Political perspectives are also changing
When power markets tighten, lawmakers start looking for villains. Mining is often useful because it feels like an option even for those who don’t understand anything about it. In contrast, AI is now serving as a national competitive advantage for both citizens and legislators.
That asymmetry will shape policy. It is easier to impose reporting requirements and additional duties on miners than on data centers solicited by local chambers of commerce. It’s also easy to frame mining as a speculative luxury and AI as the backbone of defense, productivity, and medicine.
If BlackRock is right that AI’s energy footprint poses a macro risk, political coalitions supporting grid investments could grow, but pressure to prioritize “productive” loads could grow as well.
Miners may respond more to the flexibility story. A Duke University report cited by Utility Dive argues that the existing U.S. power grid can handle significant new loads if curtailed during stress events, and mining can do that. Many AI workloads, especially consumer product inference, typically cannot do this.
This creates a potential wedge between miners as controllable loads to support renewable energy integration and data centers as inflexible loads. This debate is already gaining momentum in policy circles and at public hearings at the Electric Power Commission.
However, winning depends on local economic conditions and lobbying, not internet debates.
Hedge: Turn your mining site into an AI site
Another adaptation path is already underway: converting from hashing to hosting.

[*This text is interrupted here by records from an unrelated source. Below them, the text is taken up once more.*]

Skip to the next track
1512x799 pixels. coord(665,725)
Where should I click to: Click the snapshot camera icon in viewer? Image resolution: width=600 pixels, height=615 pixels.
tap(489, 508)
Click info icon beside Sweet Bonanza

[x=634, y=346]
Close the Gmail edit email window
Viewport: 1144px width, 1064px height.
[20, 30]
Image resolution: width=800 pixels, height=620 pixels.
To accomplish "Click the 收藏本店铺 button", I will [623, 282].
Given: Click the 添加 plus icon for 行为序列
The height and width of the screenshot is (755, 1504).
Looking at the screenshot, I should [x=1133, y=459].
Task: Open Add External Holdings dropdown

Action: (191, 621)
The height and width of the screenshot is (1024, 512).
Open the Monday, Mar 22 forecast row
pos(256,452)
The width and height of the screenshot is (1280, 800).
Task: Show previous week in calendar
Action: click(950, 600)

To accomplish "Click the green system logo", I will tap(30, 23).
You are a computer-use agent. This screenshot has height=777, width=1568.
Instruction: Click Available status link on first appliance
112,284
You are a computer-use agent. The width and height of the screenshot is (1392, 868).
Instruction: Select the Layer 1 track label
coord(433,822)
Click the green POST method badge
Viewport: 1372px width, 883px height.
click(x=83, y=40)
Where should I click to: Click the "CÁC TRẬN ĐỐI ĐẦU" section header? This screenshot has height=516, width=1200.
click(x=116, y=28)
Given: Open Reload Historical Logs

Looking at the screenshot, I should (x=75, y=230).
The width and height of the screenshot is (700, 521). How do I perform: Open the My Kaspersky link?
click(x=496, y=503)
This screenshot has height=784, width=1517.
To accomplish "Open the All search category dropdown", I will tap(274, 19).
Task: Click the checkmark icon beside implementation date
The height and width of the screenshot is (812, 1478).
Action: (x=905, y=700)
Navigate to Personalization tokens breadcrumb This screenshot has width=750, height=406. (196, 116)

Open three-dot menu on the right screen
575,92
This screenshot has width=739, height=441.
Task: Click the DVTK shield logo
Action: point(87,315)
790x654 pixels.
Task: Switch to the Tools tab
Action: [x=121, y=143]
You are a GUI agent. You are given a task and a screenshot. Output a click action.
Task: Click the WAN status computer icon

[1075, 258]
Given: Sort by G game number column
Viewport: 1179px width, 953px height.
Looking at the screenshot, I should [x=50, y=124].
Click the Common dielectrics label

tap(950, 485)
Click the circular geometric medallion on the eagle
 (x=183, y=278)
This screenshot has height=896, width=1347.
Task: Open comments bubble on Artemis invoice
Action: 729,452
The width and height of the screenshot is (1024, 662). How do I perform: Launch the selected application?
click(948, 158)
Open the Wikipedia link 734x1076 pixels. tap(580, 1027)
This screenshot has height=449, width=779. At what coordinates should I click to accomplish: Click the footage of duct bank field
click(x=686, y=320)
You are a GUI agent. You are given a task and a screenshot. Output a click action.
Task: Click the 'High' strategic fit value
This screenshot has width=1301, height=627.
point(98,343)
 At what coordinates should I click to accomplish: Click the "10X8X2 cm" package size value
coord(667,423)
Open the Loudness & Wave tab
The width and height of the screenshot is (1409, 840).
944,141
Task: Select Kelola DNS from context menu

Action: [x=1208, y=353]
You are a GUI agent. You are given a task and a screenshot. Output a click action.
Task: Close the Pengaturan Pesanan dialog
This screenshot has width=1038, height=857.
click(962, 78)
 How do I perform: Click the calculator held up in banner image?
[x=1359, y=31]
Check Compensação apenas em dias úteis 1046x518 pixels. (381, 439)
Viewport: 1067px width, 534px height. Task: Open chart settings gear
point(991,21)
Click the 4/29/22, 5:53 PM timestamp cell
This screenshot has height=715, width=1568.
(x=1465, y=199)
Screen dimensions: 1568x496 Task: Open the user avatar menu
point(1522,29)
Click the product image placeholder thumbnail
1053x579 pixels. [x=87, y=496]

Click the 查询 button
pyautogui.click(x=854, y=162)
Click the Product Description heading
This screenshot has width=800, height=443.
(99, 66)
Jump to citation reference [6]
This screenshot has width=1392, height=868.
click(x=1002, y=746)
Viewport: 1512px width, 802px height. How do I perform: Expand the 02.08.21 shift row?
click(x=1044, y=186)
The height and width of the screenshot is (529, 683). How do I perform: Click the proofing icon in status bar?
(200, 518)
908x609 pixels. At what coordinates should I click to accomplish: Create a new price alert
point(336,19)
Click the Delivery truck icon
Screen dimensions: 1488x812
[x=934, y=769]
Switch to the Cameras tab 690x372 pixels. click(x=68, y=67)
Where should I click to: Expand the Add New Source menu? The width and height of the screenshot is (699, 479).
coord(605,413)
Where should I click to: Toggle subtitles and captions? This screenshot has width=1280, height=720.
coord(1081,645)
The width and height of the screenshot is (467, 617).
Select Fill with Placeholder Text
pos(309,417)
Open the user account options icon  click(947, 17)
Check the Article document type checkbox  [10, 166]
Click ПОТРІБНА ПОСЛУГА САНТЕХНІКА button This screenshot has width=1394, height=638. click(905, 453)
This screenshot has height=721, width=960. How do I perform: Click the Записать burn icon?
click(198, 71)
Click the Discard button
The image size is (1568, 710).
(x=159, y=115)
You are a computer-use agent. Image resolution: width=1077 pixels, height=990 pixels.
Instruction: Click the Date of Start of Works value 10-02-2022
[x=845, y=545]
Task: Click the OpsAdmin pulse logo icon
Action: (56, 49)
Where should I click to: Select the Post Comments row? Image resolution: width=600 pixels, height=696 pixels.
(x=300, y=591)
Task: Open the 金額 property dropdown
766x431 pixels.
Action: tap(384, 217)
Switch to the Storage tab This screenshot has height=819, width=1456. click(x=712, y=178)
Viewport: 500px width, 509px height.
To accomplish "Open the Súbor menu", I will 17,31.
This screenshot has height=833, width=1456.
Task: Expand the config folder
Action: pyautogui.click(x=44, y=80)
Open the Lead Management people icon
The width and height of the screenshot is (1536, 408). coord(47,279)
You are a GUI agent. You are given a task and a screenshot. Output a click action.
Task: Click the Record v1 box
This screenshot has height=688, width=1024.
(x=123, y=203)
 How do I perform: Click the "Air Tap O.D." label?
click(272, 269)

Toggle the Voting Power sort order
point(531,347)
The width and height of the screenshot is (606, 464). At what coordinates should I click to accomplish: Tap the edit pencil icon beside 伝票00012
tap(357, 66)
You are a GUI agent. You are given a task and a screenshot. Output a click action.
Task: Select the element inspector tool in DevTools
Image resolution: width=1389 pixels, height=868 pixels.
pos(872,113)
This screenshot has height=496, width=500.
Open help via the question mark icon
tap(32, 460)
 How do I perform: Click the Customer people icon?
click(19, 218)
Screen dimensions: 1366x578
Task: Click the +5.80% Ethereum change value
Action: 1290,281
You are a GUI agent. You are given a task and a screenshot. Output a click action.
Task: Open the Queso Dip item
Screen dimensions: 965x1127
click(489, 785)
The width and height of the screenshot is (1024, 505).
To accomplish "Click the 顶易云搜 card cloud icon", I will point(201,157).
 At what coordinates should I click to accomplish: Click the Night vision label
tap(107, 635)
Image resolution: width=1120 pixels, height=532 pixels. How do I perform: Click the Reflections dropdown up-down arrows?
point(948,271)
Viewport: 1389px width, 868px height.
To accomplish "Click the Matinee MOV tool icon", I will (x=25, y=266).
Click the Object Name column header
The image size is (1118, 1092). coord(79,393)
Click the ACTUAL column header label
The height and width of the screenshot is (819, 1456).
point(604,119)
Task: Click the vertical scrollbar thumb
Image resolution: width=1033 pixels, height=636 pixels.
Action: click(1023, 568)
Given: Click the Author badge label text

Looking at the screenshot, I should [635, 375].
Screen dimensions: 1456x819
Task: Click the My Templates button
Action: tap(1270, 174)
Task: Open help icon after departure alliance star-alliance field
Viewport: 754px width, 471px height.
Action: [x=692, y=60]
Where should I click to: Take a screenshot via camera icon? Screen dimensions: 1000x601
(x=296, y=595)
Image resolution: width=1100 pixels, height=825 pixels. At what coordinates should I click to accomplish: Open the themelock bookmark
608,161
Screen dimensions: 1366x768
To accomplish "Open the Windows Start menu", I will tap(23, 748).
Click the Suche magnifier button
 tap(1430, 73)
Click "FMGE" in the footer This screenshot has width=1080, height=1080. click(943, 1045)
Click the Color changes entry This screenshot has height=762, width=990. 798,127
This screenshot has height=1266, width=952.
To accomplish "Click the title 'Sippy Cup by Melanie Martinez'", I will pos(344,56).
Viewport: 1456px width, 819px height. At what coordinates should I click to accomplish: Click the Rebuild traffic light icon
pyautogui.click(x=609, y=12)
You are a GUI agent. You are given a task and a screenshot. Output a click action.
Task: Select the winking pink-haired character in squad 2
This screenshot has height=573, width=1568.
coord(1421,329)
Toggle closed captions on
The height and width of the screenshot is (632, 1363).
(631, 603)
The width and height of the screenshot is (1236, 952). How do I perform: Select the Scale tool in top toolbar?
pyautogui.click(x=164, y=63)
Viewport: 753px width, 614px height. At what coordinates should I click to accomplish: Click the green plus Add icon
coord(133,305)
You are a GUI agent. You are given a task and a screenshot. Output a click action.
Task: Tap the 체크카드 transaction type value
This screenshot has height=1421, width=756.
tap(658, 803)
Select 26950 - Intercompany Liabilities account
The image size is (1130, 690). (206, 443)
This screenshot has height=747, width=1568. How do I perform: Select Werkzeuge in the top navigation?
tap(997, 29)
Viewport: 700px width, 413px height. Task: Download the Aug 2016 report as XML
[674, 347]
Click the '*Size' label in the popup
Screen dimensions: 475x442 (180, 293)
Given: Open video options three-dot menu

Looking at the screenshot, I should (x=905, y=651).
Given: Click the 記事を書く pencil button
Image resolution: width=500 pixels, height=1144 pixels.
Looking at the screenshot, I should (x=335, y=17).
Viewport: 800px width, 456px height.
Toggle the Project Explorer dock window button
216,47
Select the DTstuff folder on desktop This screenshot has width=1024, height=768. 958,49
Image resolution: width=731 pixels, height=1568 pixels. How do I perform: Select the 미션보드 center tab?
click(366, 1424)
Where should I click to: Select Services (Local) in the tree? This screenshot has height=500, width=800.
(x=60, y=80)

The logic is simple. If you already own land, power rights, and substations, you have what AI developers need most. Additionally, when legacy businesses are volatile, the promise of contracted cash flow from compute hosting is attractive.
crypto slate reported in October that some companies initially focused on Bitcoin mining are pivoting to AI infrastructure with deals related to the cloud and AI workloads, just as power access has become at a premium in places like Texas. The message of this article is not that all miners will become AI masters, but that the industry’s primary assets are moving from machines to megawatts.
This pivot is harder than you might think. AI data centers require different cooling, different network architectures, and different uptime guarantees. Mining can tolerate interruptions, but many AI customers do not.
Renovation costs can be significant, and competition includes specialized data center operators with deep relationships and financial advantages.
However, the direction of progress is clear. When power is scarce, the highest value uses of megawatts tend to be prioritized.
Where Bitcoin mining takes place
BlackRock’s predictions are not specific to Bitcoin, but about the end of cheap abundance. As AI propels the U.S. into a world of rapidly increasing power demand and slow transmission, businesses built on marginal power economics will be under pressure.
Of course, miners will not disappear. Bitcoin’s incentive structure is designed to keep hashing power somewhere online, and the industry’s maneuverability means it can chase new pockets of energy. However, the center of gravity may shift.
Regions with surplus generation-friendly policies are likely to view miners as a stabilizing industrial load, especially if miners can reliably propose cuts. Regions that favor hyperscalers will undoubtedly treat miners as a second priority.
Perhaps the result is a barbell.
On the one hand, miners integrate with the grid, sign structured demand response agreements, and become part of public works plans.
On the other side are miners who transform their energy positions into broader computing infrastructure and arbitrage early entry into the power market into essentially new business areas.
Either way, the easy days are coming to an end. BlackRock’s warning that AI data centers could grow to a huge share of U.S. electricity demand is a reminder that the next phase of digital infrastructure will not be constrained by code, but by the messy physical world of wires, permits, turbines, and heat.